### [WORK INSTRUCTION]
The entries below contain pictures. Write out only the lines from the line with "This screenshot has height=538, width=623." up to and including the line with "the IP Address", exactly, without them.

### [RECORDS]
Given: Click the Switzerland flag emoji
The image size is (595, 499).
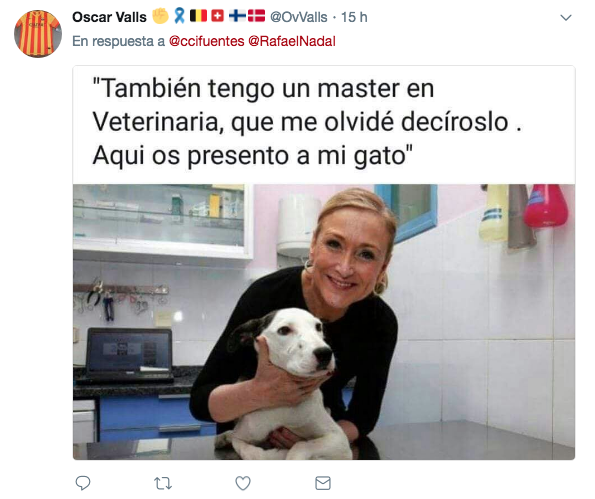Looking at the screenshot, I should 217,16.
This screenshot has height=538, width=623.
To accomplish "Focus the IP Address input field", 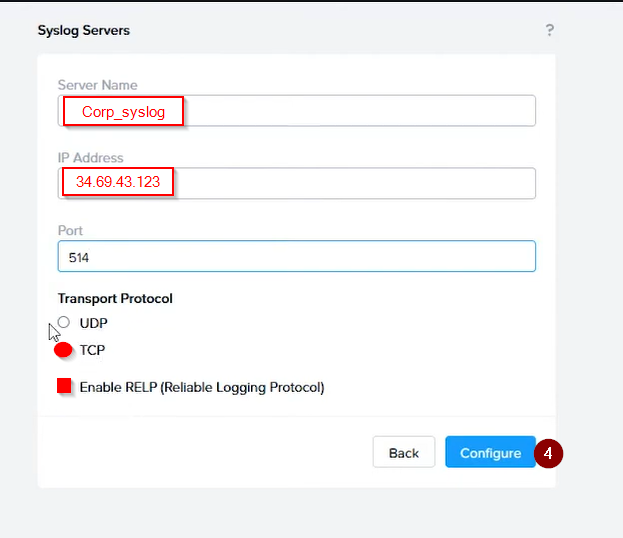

...

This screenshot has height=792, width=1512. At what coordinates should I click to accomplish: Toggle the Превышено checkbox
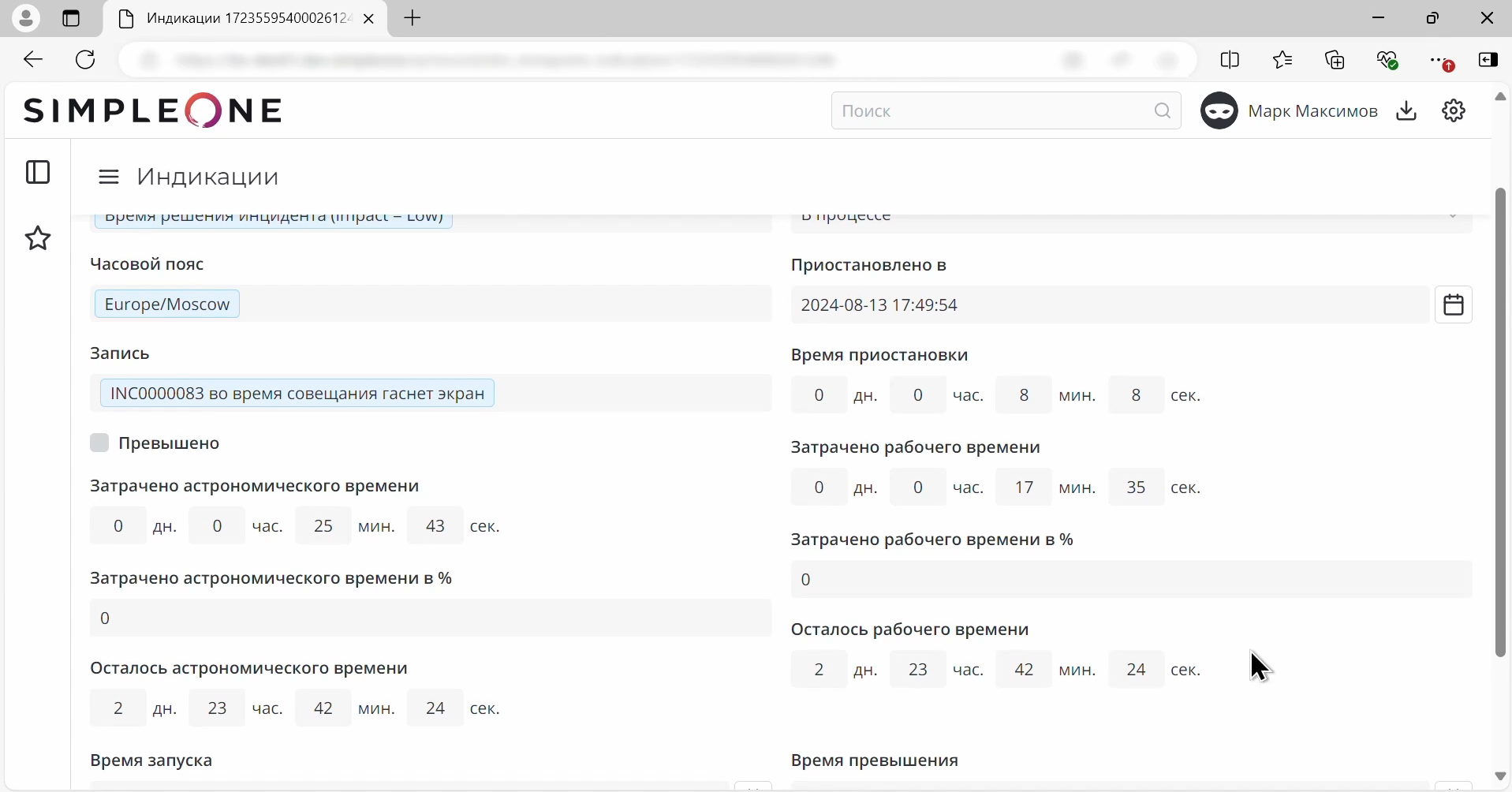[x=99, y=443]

### [OUTPUT OF THE EXERCISE]
This screenshot has height=538, width=623.
To accomplish "Focus the IP Address input field", 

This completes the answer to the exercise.